Such a problem was not as prominent when our beloved Postgres was built decades ago, but today’s developers need compression solutions for reducing the storage footprint of their datasets.

While TOAST incorporates compression as one of its techniques, it's crucial to understand that its primary role isn't to serve as a database compression mechanism in the traditional sense. TOAST is mainly a solution to one problem: managing large values within the structural confines of a Postgres page.

While this approach can lead to some storage space savings due to the compression of specific large values, its primary purpose is not to optimize storage space across the board.

For example, if you have a 5 TB database made up of small tuples, TOAST won’t help you turn those 5 TB into 1 TB. While there are parameters within TOAST that can be adjusted, this won't transform TOAST into a generalized storage-saving solution.

And there are other inherent problems with using TOAST as a traditional compression mechanism in PostgreSQL; for example:

Accessing TOASTed data can add overhead, especially when the data is stored out of line. This overhead becomes more evident when many large text or other TOAST-able data types are frequently accessed.
TOAST lacks a high-level, user-friendly mechanism for dictating compression policies. It’s not built to optimize storage costs or facilitate storage management.
TOAST's compression is not designed to provide high compression ratios. It only uses one algorithm (pglz) with compression rates varying typically from 25-50 percent.

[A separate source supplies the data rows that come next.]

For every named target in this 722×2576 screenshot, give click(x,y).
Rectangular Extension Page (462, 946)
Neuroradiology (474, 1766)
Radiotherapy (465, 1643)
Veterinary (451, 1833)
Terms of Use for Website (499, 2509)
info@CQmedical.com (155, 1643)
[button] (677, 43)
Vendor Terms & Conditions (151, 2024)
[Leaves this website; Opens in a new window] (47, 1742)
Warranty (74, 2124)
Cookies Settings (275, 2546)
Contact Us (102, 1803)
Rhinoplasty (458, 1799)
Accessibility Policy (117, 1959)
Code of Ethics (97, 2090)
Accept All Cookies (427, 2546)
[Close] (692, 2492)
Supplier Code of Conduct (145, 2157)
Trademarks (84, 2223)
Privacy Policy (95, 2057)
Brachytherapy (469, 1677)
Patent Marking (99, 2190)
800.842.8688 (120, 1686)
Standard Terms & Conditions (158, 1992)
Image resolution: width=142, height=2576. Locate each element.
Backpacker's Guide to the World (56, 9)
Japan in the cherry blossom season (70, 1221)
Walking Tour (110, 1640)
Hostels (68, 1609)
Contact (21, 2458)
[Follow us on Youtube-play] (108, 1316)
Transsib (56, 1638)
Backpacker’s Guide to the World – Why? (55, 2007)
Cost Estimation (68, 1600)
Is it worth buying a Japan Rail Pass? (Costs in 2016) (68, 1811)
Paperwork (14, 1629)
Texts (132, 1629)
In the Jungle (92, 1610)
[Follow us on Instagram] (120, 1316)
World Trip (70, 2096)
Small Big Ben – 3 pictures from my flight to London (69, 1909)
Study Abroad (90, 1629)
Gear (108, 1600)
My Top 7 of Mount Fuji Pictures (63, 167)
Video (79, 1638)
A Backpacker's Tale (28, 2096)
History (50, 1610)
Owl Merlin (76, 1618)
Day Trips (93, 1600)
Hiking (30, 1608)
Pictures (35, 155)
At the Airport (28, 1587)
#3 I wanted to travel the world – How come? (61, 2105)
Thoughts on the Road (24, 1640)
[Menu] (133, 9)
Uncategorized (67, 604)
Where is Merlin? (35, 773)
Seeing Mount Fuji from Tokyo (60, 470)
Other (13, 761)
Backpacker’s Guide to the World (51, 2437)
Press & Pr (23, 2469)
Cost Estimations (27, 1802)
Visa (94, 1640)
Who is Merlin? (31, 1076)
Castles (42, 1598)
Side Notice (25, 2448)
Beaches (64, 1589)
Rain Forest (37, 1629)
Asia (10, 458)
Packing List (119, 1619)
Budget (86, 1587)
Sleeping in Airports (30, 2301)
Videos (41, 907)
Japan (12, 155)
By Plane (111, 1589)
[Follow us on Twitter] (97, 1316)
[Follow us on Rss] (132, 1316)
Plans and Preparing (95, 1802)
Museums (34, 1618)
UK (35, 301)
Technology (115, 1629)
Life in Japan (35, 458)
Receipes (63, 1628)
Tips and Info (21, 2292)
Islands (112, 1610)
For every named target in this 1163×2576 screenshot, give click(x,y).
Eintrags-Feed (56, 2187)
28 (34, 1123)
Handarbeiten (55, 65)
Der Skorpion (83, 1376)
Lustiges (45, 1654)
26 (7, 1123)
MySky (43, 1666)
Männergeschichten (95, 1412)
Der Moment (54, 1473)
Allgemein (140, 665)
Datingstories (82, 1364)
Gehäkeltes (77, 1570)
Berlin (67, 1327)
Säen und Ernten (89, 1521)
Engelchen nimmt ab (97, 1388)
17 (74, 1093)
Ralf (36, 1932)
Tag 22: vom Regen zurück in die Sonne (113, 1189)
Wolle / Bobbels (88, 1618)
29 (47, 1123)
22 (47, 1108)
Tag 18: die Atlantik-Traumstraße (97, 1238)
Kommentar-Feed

Adding Columnar Compression to PostgreSQL With Timescale

Via the TimescaleDB extension, PostgreSQL users have a better alternative. Inspired by the compression design of NoSQL databases, we added columnar compression functionality to PostgreSQL. This transformative approach transcends PostgreSQL’s conventional row-based storage paradigm, introducing the efficiency and performance of columnar storage.

By adding a compression policy to your large tables, you can reduce your PostgreSQL database size by up to 10x (achieving +90 percent compression rates).

💪

Ready for a compression faceoff? Read our PostgreSQL TOAST vs. Timescale Compression comparison and see the numbers for yourself!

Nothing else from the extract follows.